The Lean proof checker could be used to automatically verify whether the synthetic proofs written by the language model are correct. This information could be used to provide an RL reward signal applied to the original language model, which would result in it writing better proofs. (Or we train a new model using the correct synthetic proofs of the previous round as training data.) And then the process repeats. So the model would self-train using its synthetic training data, without further human intervention.

We could even make this process more adversarial. First we split the generator language model into two: One which generates conjectures, and one which tries to prove/disprove them in Lean. Then add a predictor model which tries to predict whether a synthetic proof is verified by the Lean proof checker. The lower the predicted probability that the proof will be correct, the more reward gets the proof-generator model if it did indeed provide a correct proof.
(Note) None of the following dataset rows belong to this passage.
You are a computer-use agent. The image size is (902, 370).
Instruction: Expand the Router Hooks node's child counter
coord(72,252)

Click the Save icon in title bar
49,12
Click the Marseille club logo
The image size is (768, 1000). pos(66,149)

Finally, we add another model which tries to predict the reward the proof-generator model will get for a given synthetic conjecture. Then the conjecture-generator model is rewarded for conjectures that are predicted to yield a high reward in the proof-generator model. So conjectures that are neither too hard not too easy for the proof-generator model.

So we would expect that the whole system would progressively create harder and harder synthetic proofs, which in turn allows for better and better self-training of the proof-generator.
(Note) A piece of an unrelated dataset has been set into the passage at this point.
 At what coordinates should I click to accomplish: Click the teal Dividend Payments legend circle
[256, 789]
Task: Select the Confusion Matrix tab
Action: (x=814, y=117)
It seems this could in principle scale to superhuman ability in generating proofs. The process would be somewhat similar GANs or to self-play in AlphaGo Zero.

I think the hard part is the initial bootstrapping part, to get the whole process off the ground. Because the initial training of the generator models has to be done with human provided training data (Lean proofs). But once the synthetic proofs are good enough, the system would self-train itself automatically.

4 comments

This workflow is an explicit goal of the Lean 4 devs. The official Zulip chat has a channel dedicated to the interface between the two:

https://leanprover.zulipchat.com/#streams/219941/Machine%20L...

That would be interesting, though this link requires an account.
It would also be interesting to train these models on the entire math literature. One would want to use this to verify the math literature, translating the proofs there to checkable forms. Eventually, we would get a model that knows every theorem and every correct proof in the math literature.
Sounds like you've stumbled into the wonderful world of machine-learning guided proof synthesis! While I don't think the full system you're describing has been built yet, many similar systems and pieces have. In terms of the initial phase of supervised learning on existing proofs to prove new ones, there's TacticToe (https://arxiv.org/abs/1804.00596), Tactician (https://arxiv.org/pdf/2008.00120.pdf), CoqGym/ASTactic (https://arxiv.org/abs/1905.09381), Proverbot9001 (https://arxiv.org/abs/1907.07794), and Diva (https://dl.acm.org/doi/10.1145/3510003.3510138#sec-terms), among others. Most of these have some sort of language model within them, but if you're specifically looking for the LLM's that have been big recently, there's GPT-f (https://arxiv.org/abs/2009.03393), Baldur (https://arxiv.org/abs/2303.04910), and COPRA (https://arxiv.org/abs/2310.04353), though currently these models don't seem as effective as the specialized non-LLM tools. In terms of using reinforcement learning to learn beyond human written proofs, there's TacticZero (https://openreview.net/forum?id=edmYVRkYZv), this paper from OpenAI (https://arxiv.org/pdf/2202.01344.pdf), rlCoP (https://arxiv.org/abs/1805.07563), the HOList line of work (https://arxiv.org/pdf/1905.10006.pdf), and HyperTree Proof Search (https://arxiv.org/abs/2205.11491), as well as some in progress work I'm working on with a team at the University of Massachusetts.
Wow, that's a great overview. While most of it goes over my head, it is interesting that quite a lot of research has been done in this direction.

The system I outlined above was inspired by this intriguing paper:

https://arxiv.org/abs/2207.14502

It is superficially about a different topic, namely generating and solving "programming puzzles", basically a type of unit test, that are then verified by the python interpreter. This system seems quite analogous to one where the programming puzzles are replaced by conjectures in a language like Lean, the proposed puzzle solutions are instead proposed proofs, and the python interpreter is replaced by the proof assistant.

I just discovered that there seems to be at least one guy working on applying a similar system to formal mathematics: https://www.cs.cmu.edu/~jlaurent/pdf/reports/thesis-proposal... He actually cites the paper above.

There are people doing this already. For Lean, an example is https://morph.so/blog/the-personal-ai-proof-engineer/
If I understand this correctly, they want to use an AI model for "autoformalization", which sounds like "using a language model to translate natural language proofs into Lean proofs". Which is cool but much less ambitious than the self-train system I described above. I guess AI technology isn't yet far enough to make such a proposal work.
Given a billion dollars or so, I guess one moght get pretty far. The roadblock might be more that nobody is seeing a lot of market potential.